_What to work on:_
1: In the forum thread on Wall Street pay, could you reproduce the text from "4. newwurldmn" up to and including "mopping up shit.", substituting "physicians" for "surgeons"?
2: In the forum thread on Wall Street pay, can you condense the paragraph beginning "E.g. a NYC police officer" into a shorter version that keeps its main facts?
(Extracted text Opens)
How Lucrative Are Wall Street Jobs?

Discussion in 'Wall St. News' started by Banjo, Mar 5, 2013.

  1. Banjo

    Banjo

  2. sle

    sle

    Something is wrong with these numbers. An average employee of a Wall Street firm (be it a fund or a bank) did not bring home $600k in total compensation even in the best of times (2006-2007). I think average wall street income is more like $350k and I am not even sure where Miller-Samuel takes this data.

    Once the average number is right, you'd have to correct the total compensation for
    (a) education, with a proper quality corrector, so you don't compare MIT graduates with the graduates of University of Arizona, Phoenix
    (b) location of employment - to give you a sense, many police officers and firemen in the NYC bring home over two hundred thousand
    (c) total value of current and future benefits (Wall Street has none to speak of)
    (d) hours laboured - an average securities firm employee in the New York City works 55 hours a week

    I would love for someone to do that analysis...
     
  3. Banjo

    Banjo

    Thanks for chiming in. Thought it seemed screwy.
     
  4. newwurldmn

    newwurldmn

    Look at front office only and the numbers are closer to making sense.
     
  5. the vast amount of jobs on wallstreet and im talking probably about 80% if i had to guess are support roll jobs. back office stuff.

    ok, the average salary is probably like 40 grand with a 3k bonus and dont even bother asking for more.

    so these asinine inflated numbers are just looking at the most prestigious jobs on wallstreet.

    its like saying hospital employees make on average 350k. but they only included surgeons and forgot about the associate degree nurse that is mopping up shit.
     
  6. sle

    sle

    One thing that people seem to ignore with respect to Wall Street employment is the volatility of income and uncertainty of employment.

    E.g. a NYC police officer has to work for 20 years to be guaranteed a nice pension. For a beat cop it's 58k a year, for a detective 60k a year. Now, that's a guy that did two years of community college (pretty much free), took the cop exam at the age of 21 and retired at the age of 42. PV that, include the inflation adjustments and you get numbers on the order of 2 to 3 million dollars.

    I do not think an average wall street employee has a nest egg of 2 million dollars by the age of 42, especially considering the tax rates.
     
  7. sle

    sle

    Yup, if you take the five-six thousand people that work in direct revenue producing roles or in senior management, these numbers do make sense. This, however, is very much like saying "look at the top actors income" when looking at the entertainment industry.
     
  8. Could it be self-selecting bias?

    Those with higher than normal incomes are more likely to report it to a survey like this whereas those in the lower brackets are not?

    I'd also be curious about how these numbers are confirmed... one cannot exactly call an employer to find out what someone working there makes. I'm not saying *everyone* stretches the truth ... but ...
     
  9. Maverick74

    Maverick74

    Right, once you factor in variance and compare it to the public sector, Wall Street people don't make shit. You have to calculate the expected value of lifetime of work plus benefits and adjust for variance.

    In other words, if Wall Street people had a sharpe ratio it would be under 1. Where as many in the public sector would have sharpes over 3.
     
  10. It's also an average which is always a flawed measure because a few outliers can skew the whole data set.
(Extracted text Closes)
(Supplied data Opens)
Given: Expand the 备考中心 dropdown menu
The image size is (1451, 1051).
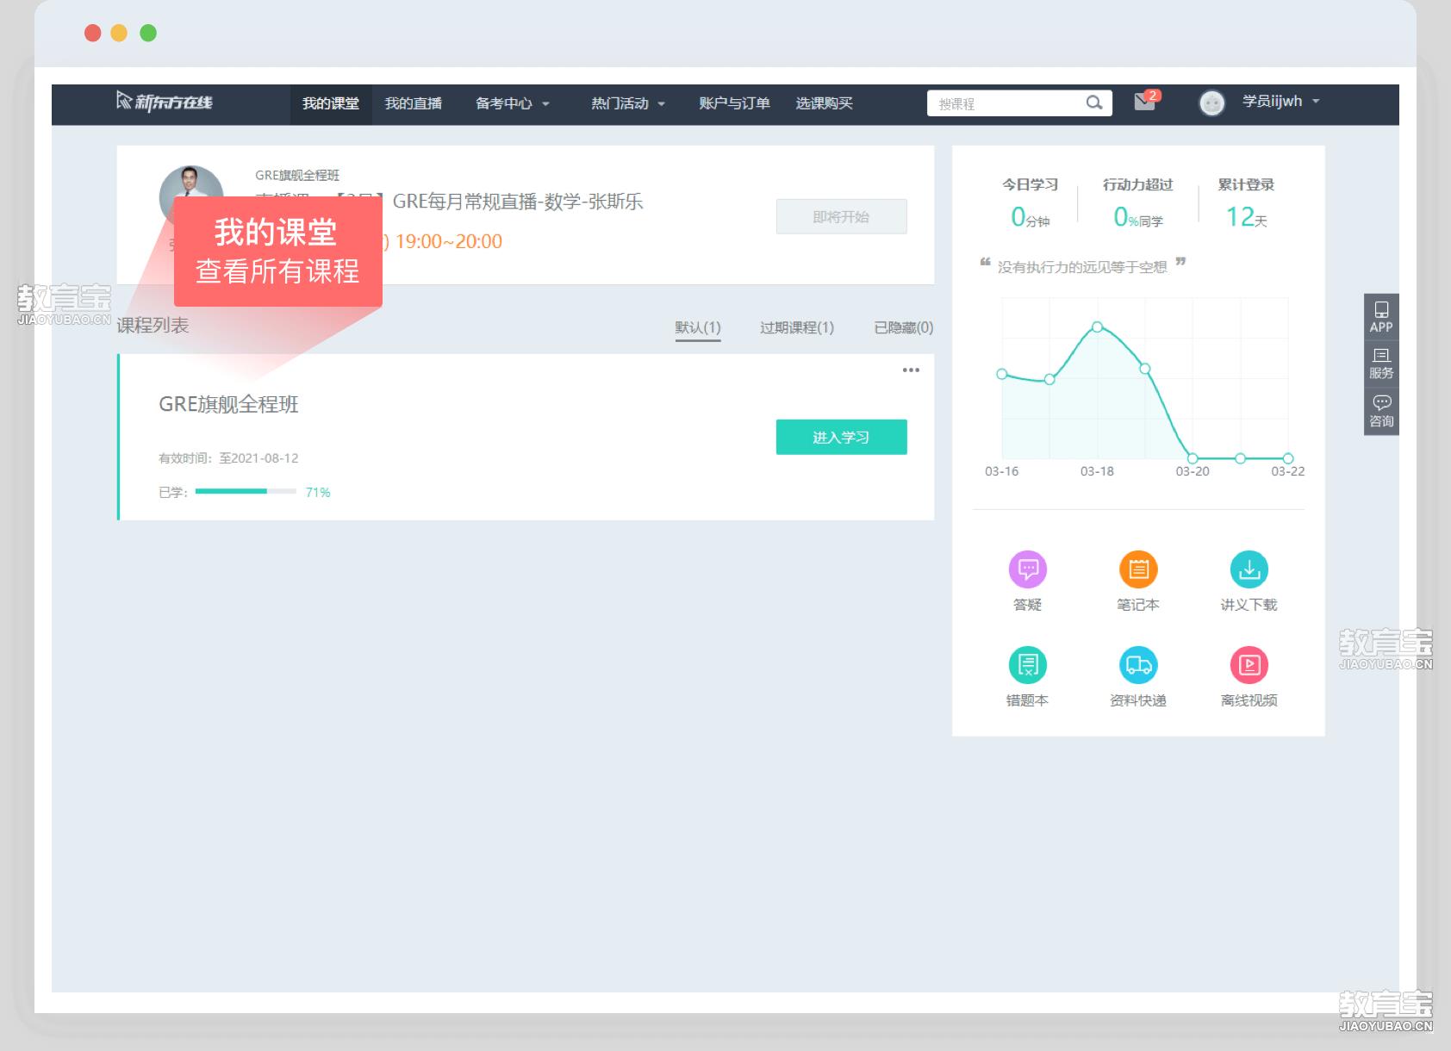Looking at the screenshot, I should tap(512, 103).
(Supplied data Closes)
_Answers by task:_
1:
4. newwurldmn

    newwurldmn

    Look at front office only and the numbers are closer to making sense.
     
  5. the vast amount of jobs on wallstreet and im talking probably about 80% if i had to guess are support roll jobs. back office stuff.

    ok, the average salary is probably like 40 grand with a 3k bonus and dont even bother asking for more.

    so these asinine inflated numbers are just looking at the most prestigious jobs on wallstreet.

    its like saying hospital employees make on average 350k. but they only included physicians and forgot about the associate degree nurse that is mopping up shit.

2: An NYC police officer must work 20 years to be guaranteed a good pension. That pension is 58k a year for a beat cop and 60k for a detective. Take someone who did two years of almost free community college, took the cop exam at 21 and retired at 42. Once the pension is present-valued and adjusted for inflation, it is worth about 2 to 3 million dollars.